Many, many men are serving time, convicted of rape, when the woman said it was consensual. Clearly, the relationship of President, and White House clerk, falls into this category, of sex between people of vastly different power. So, not only should Clinton have lost his job, but he should now be serving a long jail term for rape.

Let's compare what Clinton and JW Bush did. Both lied. Both lies, if they are unpunished, seriously damage the principle of the rule of law, and equality before the law. Clinton's lie was a crime, because he said it under oath, to a grand jury. Bush's lie was not a crime, because he didn't say it under oath. He just said it to the American people, and to the UN. He said it over and over, and so did every major person in his Administration.

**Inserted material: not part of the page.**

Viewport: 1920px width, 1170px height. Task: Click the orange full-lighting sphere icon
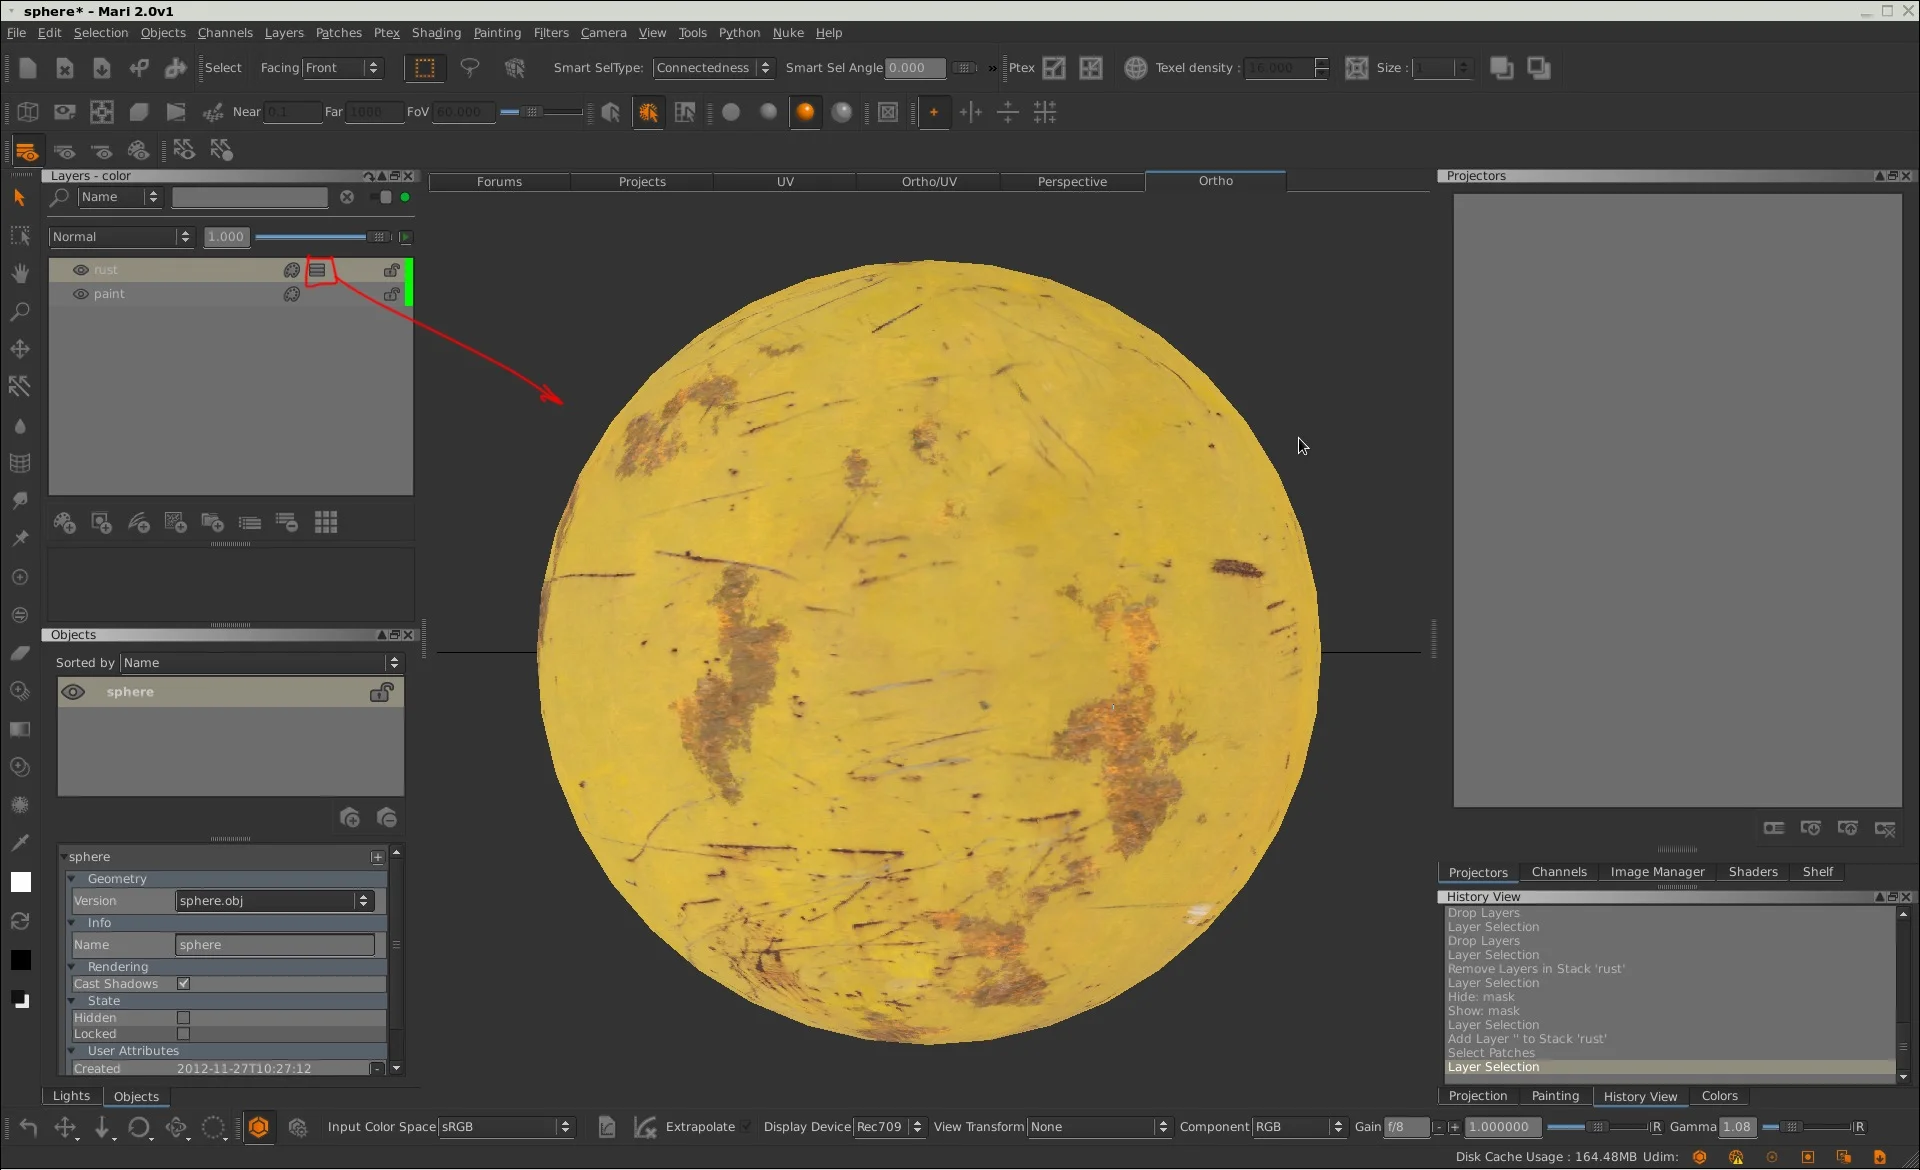click(x=805, y=112)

Remember that, in the run-up to the war, according to many polls, there was majority support for the war, only if we had UN approval, which never happened. The 70-80% approval only happened after the fact. Before, support was very tenuous, a conditional, soft support, by (at most) a small majority. American's fear of WMD in enemy hands was what Bush played on, to create majority support for the war. Bush's lie was used as the main justification for a war in which thousands of people have died. So, the immediate tangible damage done by Bush's lie, was far greater than Clinton's lie.

I was appalled, that Clinton got away with rape. And I am equally appalled, that I am not hearing calls for Bush's removal from office. This should not depend on politics. Anyone who truly believes in the rule of law, and the Constitution, all the politicians who voted for Clinton's impeachment, ought to be calling for Bush's political head on a platter.

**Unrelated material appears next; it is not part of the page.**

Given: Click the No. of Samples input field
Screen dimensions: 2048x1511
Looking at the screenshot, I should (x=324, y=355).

"I did not have sex with that woman" = "Iraq has weapons of mass destruction".

Clinton followed the above lie, with his absurd re-definitions, excuses, rationalizations: "What is the definition of 'is'".

Today, we are hearing the same absurdities from the Bush apologists:

They snuck them all into Syria at the last minute.
They destroyed them all, as our tanks were overrunning them.
We never said they had weapons of mass destruction.
The jury is still out. We'll find them, eventually. Give us a few more years to look for them.

Mostly, the Bush Administration is just ignoring the issue, counting on the next crisis (Syria, N. Korea, terrorist attacks, anything will work) to keep the nation's attention. And it seems to be working. Americans have such low standards for their leaders, we don't expect honesty. When our Presidents get caught in a lie, we just shrug it off. We complain constantly about the quality of our leaders, we have little real trust in them, yet we don't punish their lies.

To reestablish the rule of law, to make it a bit less likely that future Presidents don't lie to us, it isn't good enough to defeat Bush at the polls in 2004. He must be brought to trial in the Senate, convicted, and removed from office.